# START OF PROVIDED PASSAGE

It's unlikely but type_for_mode can return NULL, so you shouldn't
assert but fall back to using the original type.  The assert for
TYPE_UNSIGNED is superfluous - you asked for an unsigned type already.

Otherwise the IVOPTs changes and the new target hook look OK, please
address Seghers comments though.

Thanks,
Richard.

> +  gcc_assert (pref_type && TYPE_UNSIGNED (ntype));
> +
> +  int prec = TYPE_PRECISION (ntype);
> +  int pref_prec = TYPE_PRECISION (pref_type);
> +
> +  tree base;
> +
> +  /* Check if the PREFERRED_MODED is able to present niter.  */
> +  if (pref_prec > prec
> +      || wi::ltu_p (iterations_max,
> +		    widest_int::from (wi::max_value (pref_prec, UNSIGNED),
> +				      UNSIGNED)))
> +    {
> +      /* No wrap, it is safe to use preferred type after niter + 1.  */
> +      if (wi::ltu_p (iterations_max,
> +		     widest_int::from (wi::max_value (prec, UNSIGNED),
> +				       UNSIGNED)))
> +	{
> +	  /* This could help to optimize "-1 +1" pair when niter looks
> +	     like "n-1": n is in original mode.  "base = (n - 1) + 1"
> +	     in PREFERRED_MODED: it could be base = (PREFERRED_TYPE)n.  */
> +	  base = fold_build2 (PLUS_EXPR, ntype, unshare_expr (niter),
> +			      build_int_cst (ntype, 1));
> +	  base = fold_convert (pref_type, base);
> +	}
> +
> +      /* To avoid wrap, need fold niter to preferred type before plus 1.  */
> +      else
> +	{
> +	  niter = fold_convert (pref_type, niter);
> +	  base = fold_build2 (PLUS_EXPR, pref_type, unshare_expr (niter),
> +			      build_int_cst (pref_type, 1));
> +	}
> +    }
> +  else
> +    base = fold_build2 (PLUS_EXPR, ntype, unshare_expr (niter),
> +			build_int_cst (ntype, 1));
> +  return base;
> +}
> +
>  /* Add one doloop dedicated IV candidate:
>       - Base is (may_be_zero ? 1 : (niter + 1)).
>       - Step is -1.  */
> @@ -5688,8 +5738,20 @@ add_iv_candidate_for_doloop (struct ivopts_data *data)

# END OF PROVIDED PASSAGE
# START OF DATASET EXTRACT

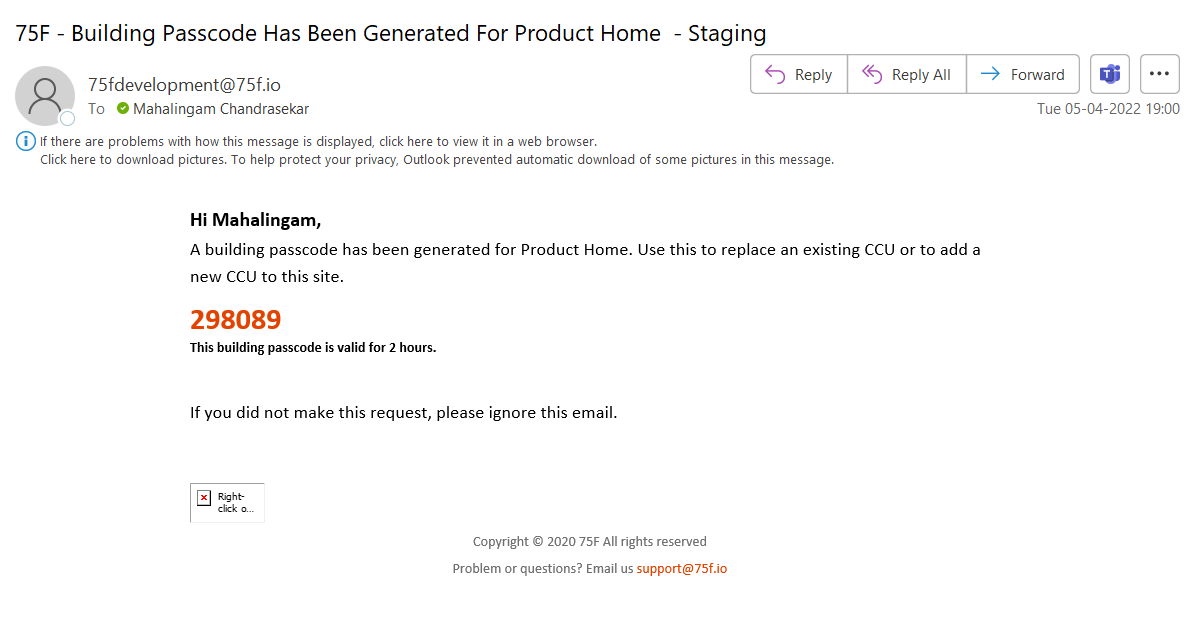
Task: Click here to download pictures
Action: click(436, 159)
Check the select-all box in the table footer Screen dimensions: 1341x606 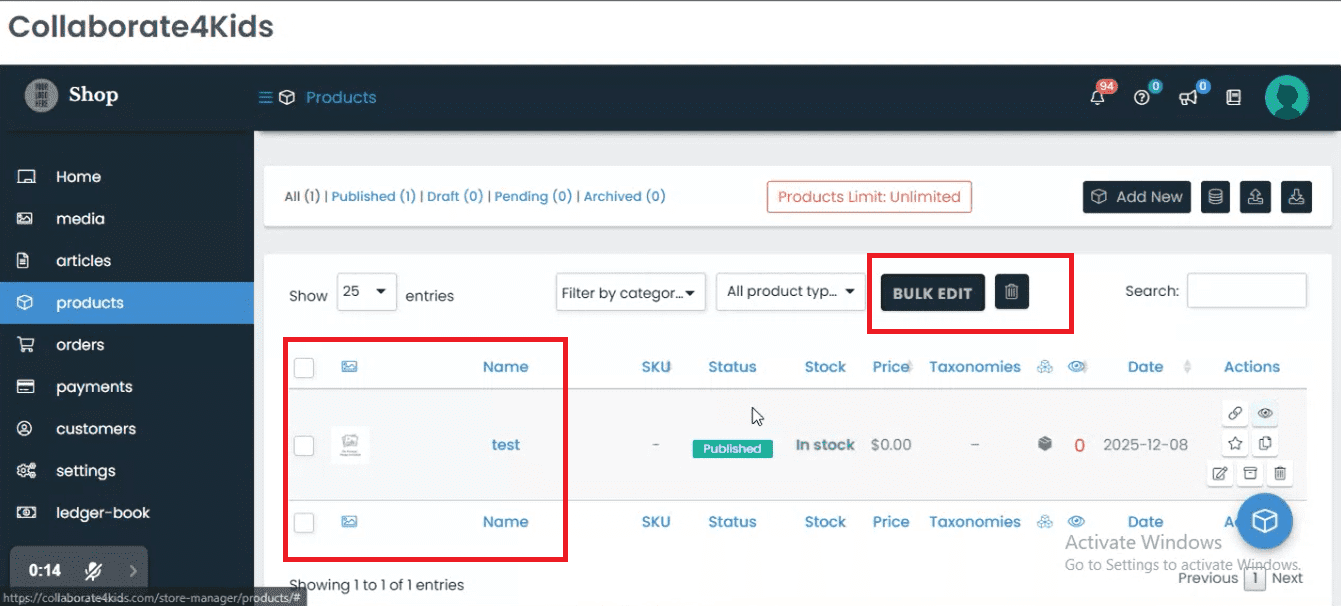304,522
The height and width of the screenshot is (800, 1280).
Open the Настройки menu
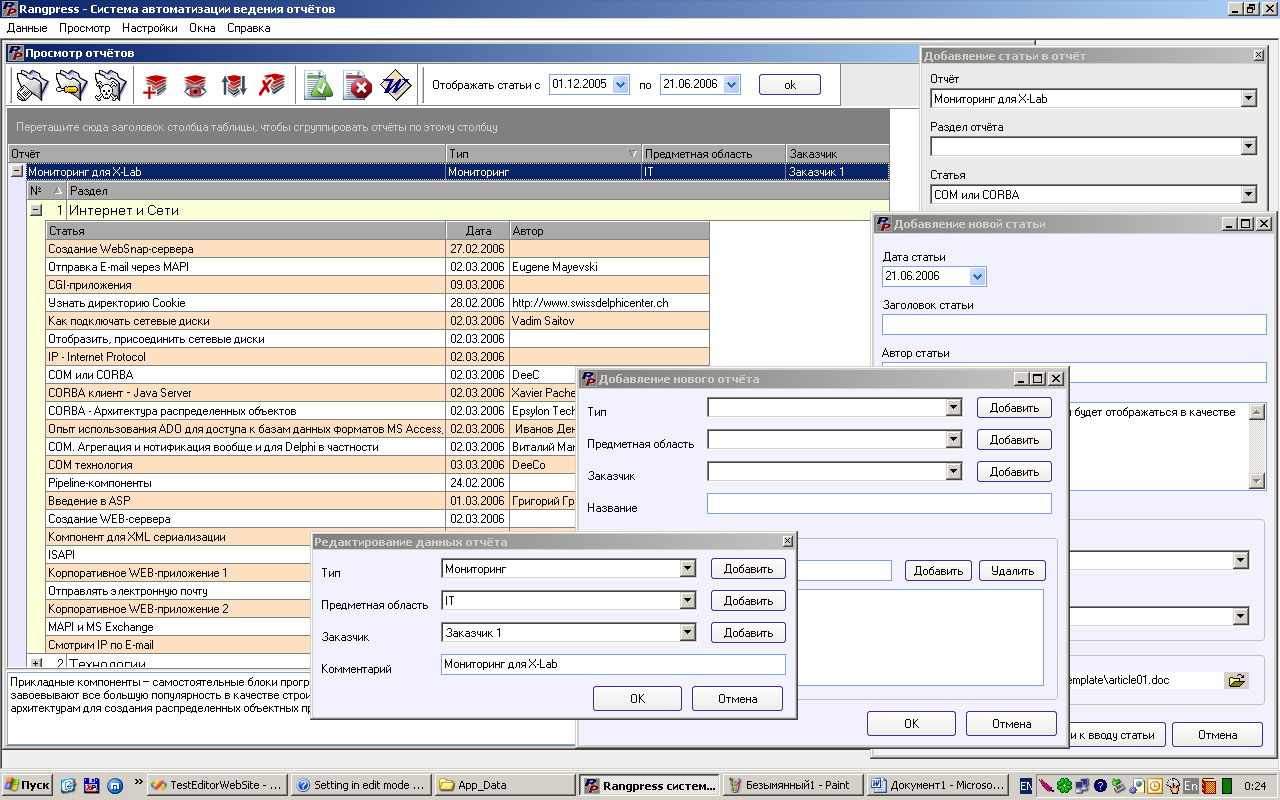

# END OF DATASET EXTRACT

**TASK TO CARRY OUT**. Translate this sentence from the patch review into Spanish: "The assert for TYPE_UNSIGNED is superfluous - you asked for an unsigned type already."

**CORRECT ANSWER**. La aserción para TYPE_UNSIGNED es superflua: ya pediste un tipo sin signo.